> _DATA_

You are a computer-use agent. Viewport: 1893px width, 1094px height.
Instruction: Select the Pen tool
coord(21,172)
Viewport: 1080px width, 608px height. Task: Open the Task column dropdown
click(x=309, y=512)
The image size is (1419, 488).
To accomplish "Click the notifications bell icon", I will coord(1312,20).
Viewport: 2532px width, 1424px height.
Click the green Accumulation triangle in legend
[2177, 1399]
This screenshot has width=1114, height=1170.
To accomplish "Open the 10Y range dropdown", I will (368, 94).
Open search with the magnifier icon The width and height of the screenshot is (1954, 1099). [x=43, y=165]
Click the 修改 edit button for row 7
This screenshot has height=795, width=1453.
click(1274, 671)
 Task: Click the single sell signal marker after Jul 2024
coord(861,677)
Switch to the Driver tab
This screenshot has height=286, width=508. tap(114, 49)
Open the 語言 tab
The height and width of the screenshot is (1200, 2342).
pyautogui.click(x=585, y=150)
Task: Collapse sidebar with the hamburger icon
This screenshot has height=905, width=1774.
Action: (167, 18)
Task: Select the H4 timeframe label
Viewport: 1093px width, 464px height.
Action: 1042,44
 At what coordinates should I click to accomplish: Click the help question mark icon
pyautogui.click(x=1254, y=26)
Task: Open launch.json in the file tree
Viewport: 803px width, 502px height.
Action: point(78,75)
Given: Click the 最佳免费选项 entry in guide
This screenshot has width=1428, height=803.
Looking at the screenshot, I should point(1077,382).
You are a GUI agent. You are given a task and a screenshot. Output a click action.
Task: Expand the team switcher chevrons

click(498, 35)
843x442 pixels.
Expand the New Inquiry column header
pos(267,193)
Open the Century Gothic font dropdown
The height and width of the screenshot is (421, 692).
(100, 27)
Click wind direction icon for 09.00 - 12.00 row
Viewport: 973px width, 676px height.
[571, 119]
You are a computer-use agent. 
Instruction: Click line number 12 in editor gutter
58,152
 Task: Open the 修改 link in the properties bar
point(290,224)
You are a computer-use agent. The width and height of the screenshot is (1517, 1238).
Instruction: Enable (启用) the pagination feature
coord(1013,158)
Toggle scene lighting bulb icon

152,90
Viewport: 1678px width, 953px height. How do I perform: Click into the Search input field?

> _TASK DESCRIPTION_
Please write the entries out again exactly as they stand.

> _EXERCISE SOLUTION_
You are a computer-use agent. Viewport: 1893px width, 1094px height.
Instruction: Select the Pen tool
coord(21,172)
Viewport: 1080px width, 608px height. Task: Open the Task column dropdown
click(x=309, y=512)
The image size is (1419, 488).
To accomplish "Click the notifications bell icon", I will coord(1312,20).
Viewport: 2532px width, 1424px height.
Click the green Accumulation triangle in legend
[2177, 1399]
This screenshot has width=1114, height=1170.
To accomplish "Open the 10Y range dropdown", I will (368, 94).
Open search with the magnifier icon The width and height of the screenshot is (1954, 1099). [x=43, y=165]
Click the 修改 edit button for row 7
This screenshot has height=795, width=1453.
click(1274, 671)
 Task: Click the single sell signal marker after Jul 2024
coord(861,677)
Switch to the Driver tab
This screenshot has height=286, width=508. tap(114, 49)
Open the 語言 tab
The height and width of the screenshot is (1200, 2342).
pyautogui.click(x=585, y=150)
Task: Collapse sidebar with the hamburger icon
This screenshot has height=905, width=1774.
Action: (167, 18)
Task: Select the H4 timeframe label
Viewport: 1093px width, 464px height.
Action: 1042,44
 At what coordinates should I click to accomplish: Click the help question mark icon
pyautogui.click(x=1254, y=26)
Task: Open launch.json in the file tree
Viewport: 803px width, 502px height.
Action: point(78,75)
Given: Click the 最佳免费选项 entry in guide
This screenshot has width=1428, height=803.
Looking at the screenshot, I should point(1077,382).
You are a GUI agent. You are given a task and a screenshot. Output a click action.
Task: Expand the team switcher chevrons

click(498, 35)
843x442 pixels.
Expand the New Inquiry column header
pos(267,193)
Open the Century Gothic font dropdown
The height and width of the screenshot is (421, 692).
(100, 27)
Click wind direction icon for 09.00 - 12.00 row
Viewport: 973px width, 676px height.
[571, 119]
You are a computer-use agent. 
Instruction: Click line number 12 in editor gutter
58,152
 Task: Open the 修改 link in the properties bar
point(290,224)
You are a computer-use agent. The width and height of the screenshot is (1517, 1238).
Instruction: Enable (启用) the pagination feature
coord(1013,158)
Toggle scene lighting bulb icon

152,90
Viewport: 1678px width, 953px height. How do I perform: Click into the Search input field?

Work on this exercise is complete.